Details of specific types of projects are currently being worked out, she said, although the group has already settled on two cohorts: a cancer cohort and a pregnancy cohort.
Feigelson said that for the cancer cohort, patients will be identified at diagnosis and asked to enroll. If they consent, researchers will then collect pre-treatment blood samples. In addition, the consent form will be structured such that throughout a patient's course of treatment, if a biopsy is taken, the researchers will be able to get a sample of that, enabling them to collect multiple samples from the same patient throughout the course of the disease. Feigelson said some research questions Kaiser is specifically interested in studying are the long-term effects of cancer treatment, as well as a tumor's genomic characteristics and how it correlates with therapy response, side effects, and long-term survival.
She added that so many studies have been done or are currently being performed on cancer etiology, but that Kaiser would be interested in studying long-term impacts.
Researchers studying pregnancy will enroll pregnant women and collect blood from those in their third trimester to study reproductive outcomes and long-term health outcomes of both the mothers and their babies, Feigelson said.
Within the next year or two, Kaiser will establish a translational research center that will start to figure out how to incorporate genomic information into patients' medical records, she said.
The details of the translational center have not yet been determined, she said, but the center would likely start small — developing a way to incorporate information about specific pharmacogenomics variants, for instance.
Pharmacogenomic variants are "well validated markers, so bringing those types of things in first," makes sense, she said. But, aside from just adding the markers to the medical record, there would have to be an educational component, making sure the physician, pharmacist, and patient are all comfortable with the information, she said.
Already, a number of large healthcare providers have started transitioning large-scale genomic research studies into the clinic, typically by starting narrow and incorporating just pharmacogenomics data or information from a handful of well-annotated disease-related genes into the medical record.
The Mayo Clinic, Inova Translational Medicine Institute, and Geisinger Health System are some of the providers with such programs in place.
The Mayo Clinic, for example, has built a biobank of 50,000 samples from patients who have consented to broad research. As part of an eventual effort to incorporate genomic data from whole-genome sequencing, the center is first looking at pharmacogenomic variants in 84 genes related to drug metabolism in 10,000 individuals, and incorporating results from five of those gene into the patients' medical records.
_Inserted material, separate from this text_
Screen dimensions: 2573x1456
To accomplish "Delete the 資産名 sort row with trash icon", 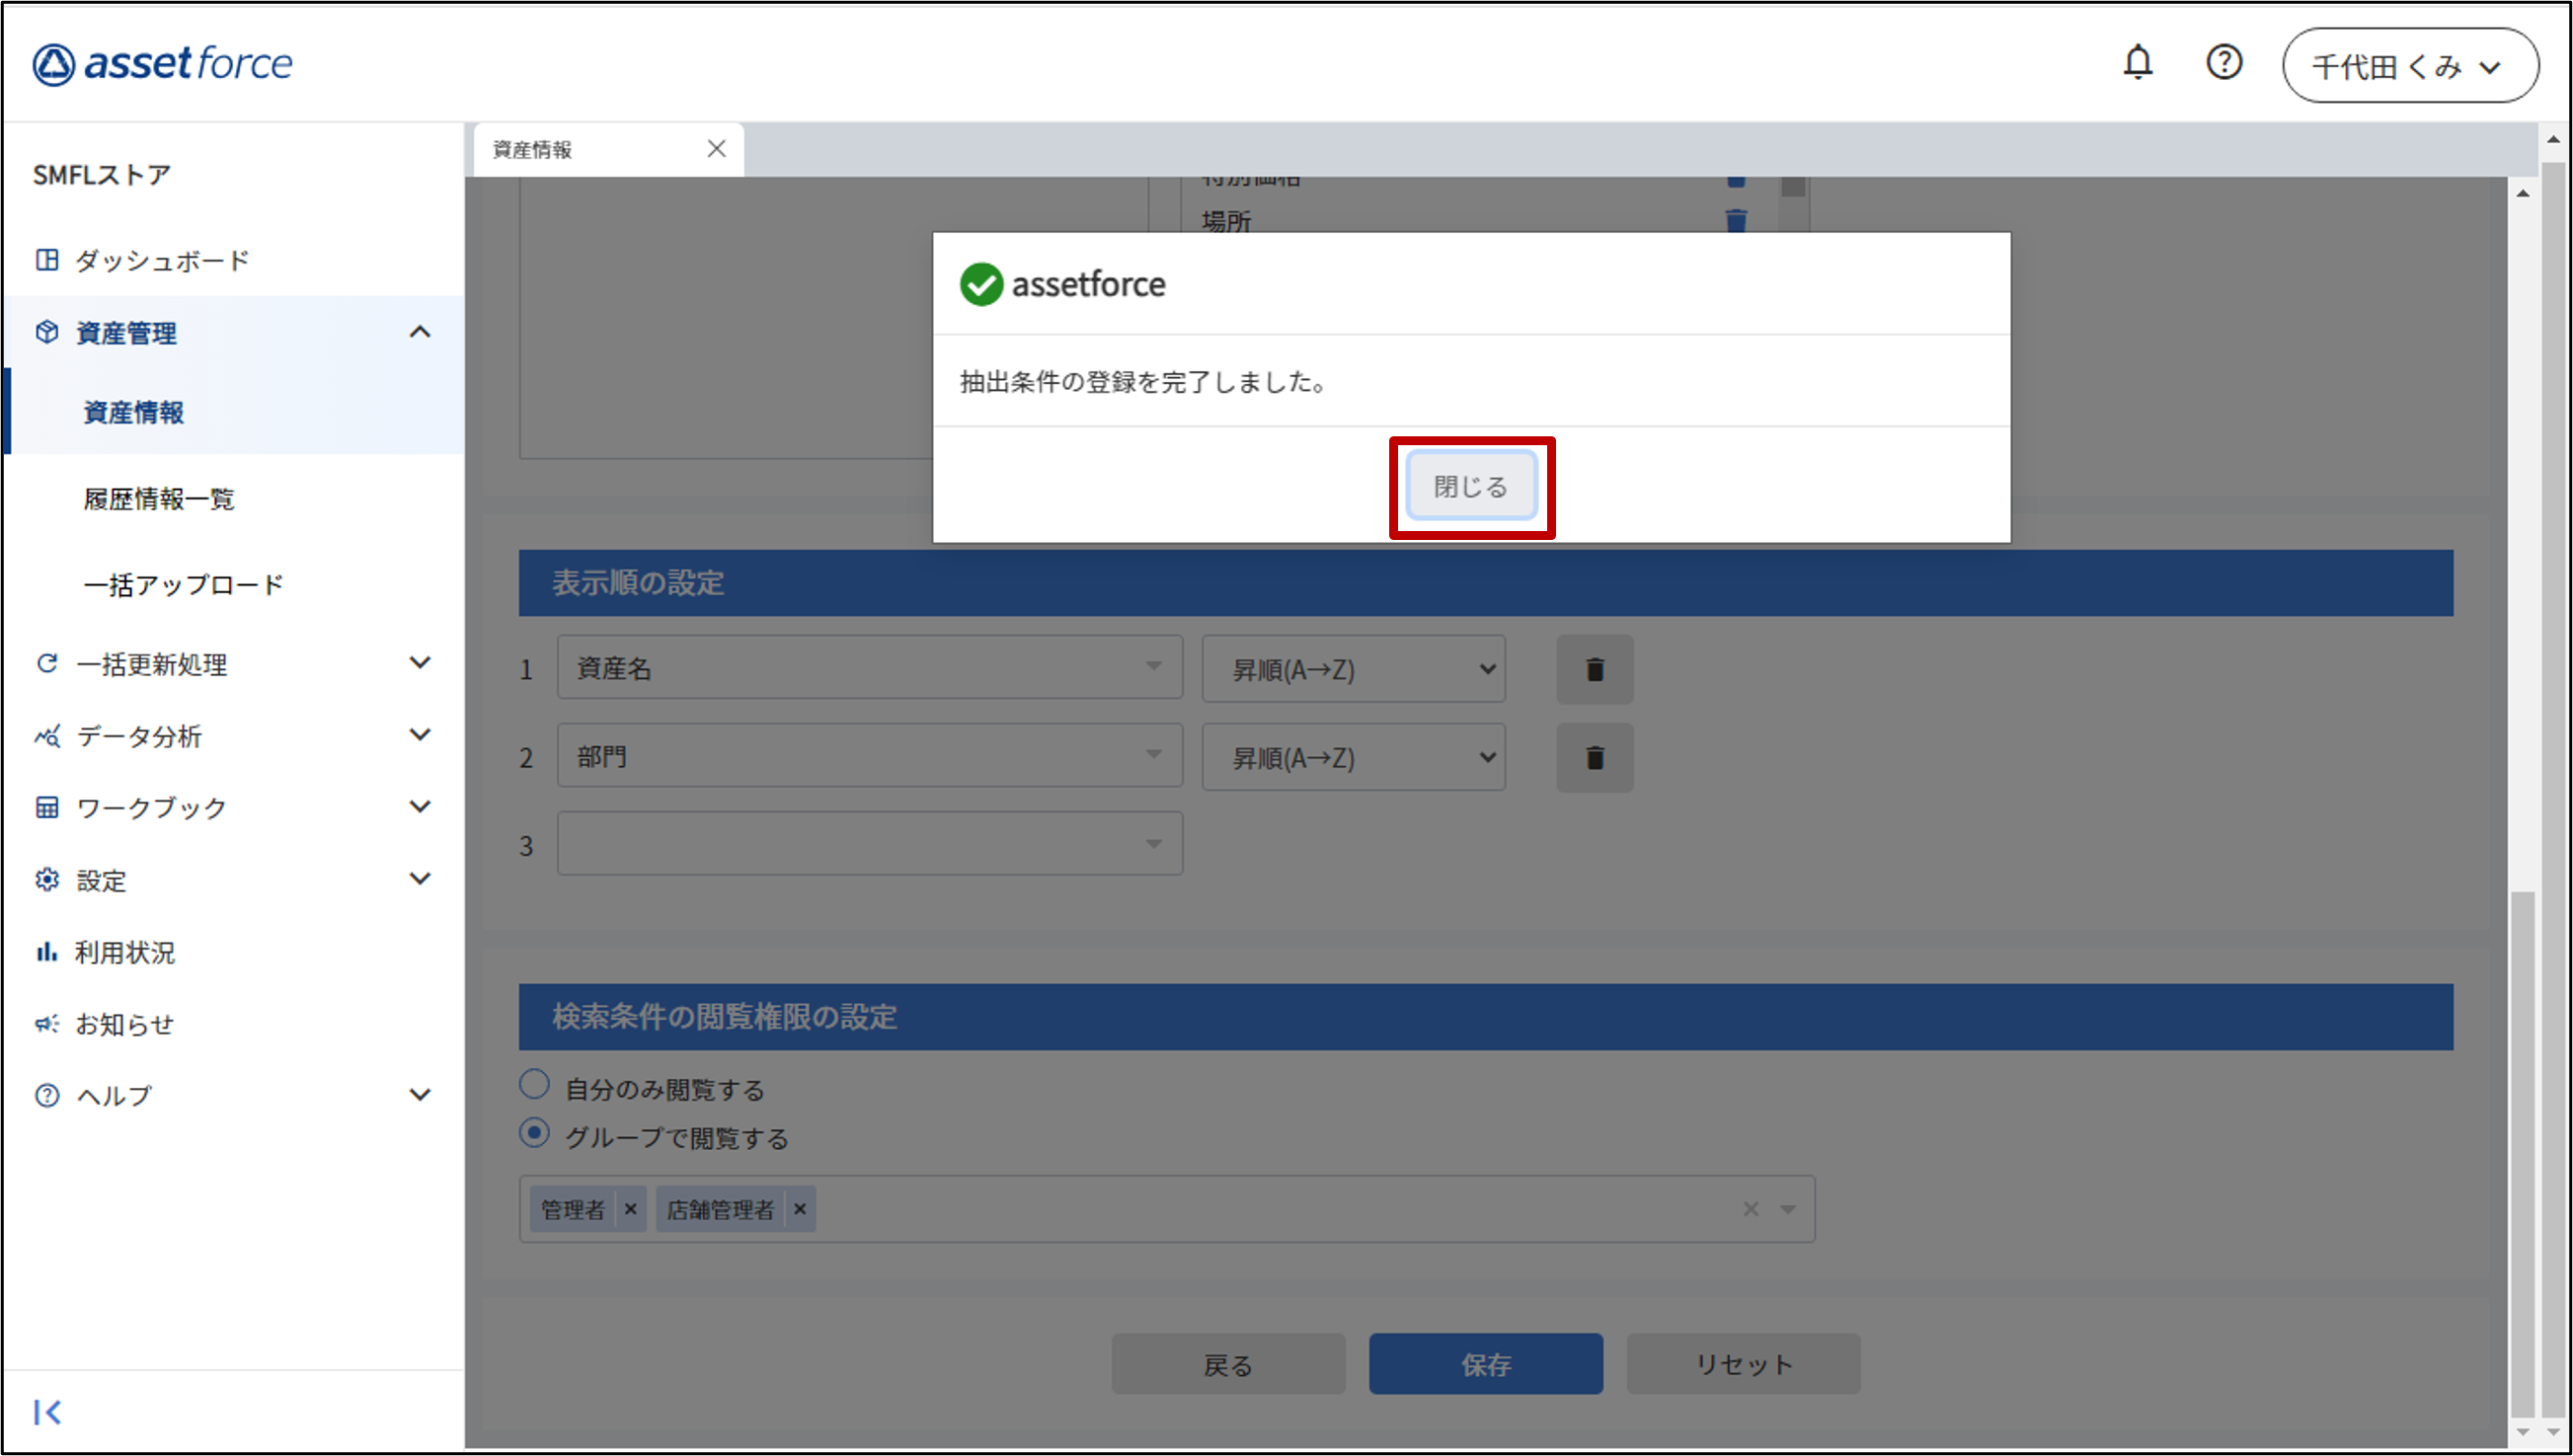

Meantime, the Inova Translational Medicine Institute has been offering research-based newborn whole-genome sequencing for the last five years. Earlier this year, it began offering parents the option of having their newborns tested for PGx variants in seven genes.
Geisinger Health System, which has a research project to sequence the exomes of 250,000 members, last year launched a clinical arm of the project to return results from 76 genes related to monogenic conditions and plans to expand that to also include pharmacogenomic variants.
Prior to announcing the launch of the biobank, Feigelson said, Kaiser conducted a pilot study and convened a community advisory board, which consisted of non-medical members from Kaiser's various regions to help voice concerns of the community and to make sure materials, such as the consent form, were appropriate and clear.
Feigelson said it was interesting to see how aware the advisory board already was about genomics and precision medicine. "I think people understand it," she said. "It's been interesting to see how genetics is becoming more common in people's conversations."